What happened

Unfortunately for holders of cryptocurrency Solana (SOL 3.14%) on Thursday, guilt by association is a principle that often applies to financial assets as well as people.

The token fell by as much as 17% in the 24 hours prior to late afternoon that day before recovering to "only" a sub-4% loss while remaining under the psychologically important $10 price level. The key reason, fair or not, was Solana's association with Sam Bankman-Fried and his notoriously unsuccessful FTX.

So what

Every day seems to bring more alarming news about Bankman-Fried and/or FTX and its affiliates. The FTX founder was one of the top boosters of Solana, which did the currency quite a bit of good before the exchange's collapse. Now, of course, it's about the most toxic association possible in the crypto world.

Compounding this, The Solana Foundation admitted in a mid-November blog post on its site that Solana had a fairly involved business relationship with FTX and affiliated entities such as Alameda Research. This included a roughly $1 million cash and cash equivalents position the Foundation parked at FTX and a 3.24 million share stake in the exchange's stock. In turn, FTX held $1.2 billion worth of Solana in its portfolio.

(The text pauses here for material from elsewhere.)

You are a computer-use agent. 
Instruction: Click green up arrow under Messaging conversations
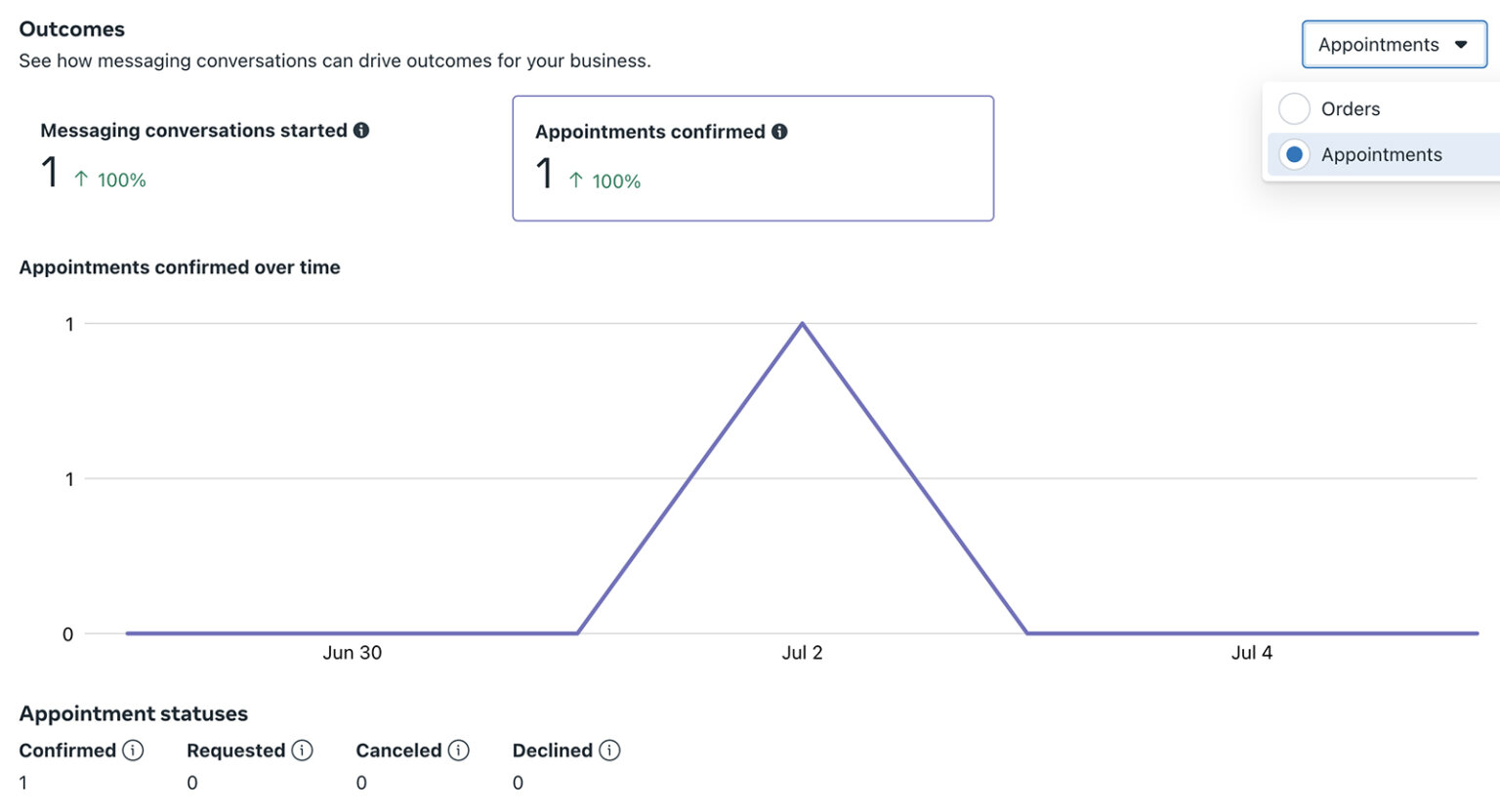coord(81,180)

But as evidenced by Solana's bounce up from that 17% trough, the token still has many believers. Certain investors and pundits consider it to be the top "Ethereum killer," as it's quick and efficient and because it has a more consumer-focused approach that could rope in a wider user base than rivals.

Now what

The smoke and rubble from the FTX explosion still haven't cleared, so regardless of whether you're a Solana bull or bear, it might be wisest to skip out of trading it just now. The token certainly has many advantages over its peers. However, we still have to assess how its relationship with the failed exchange and its leader has and will affect its fundamentals.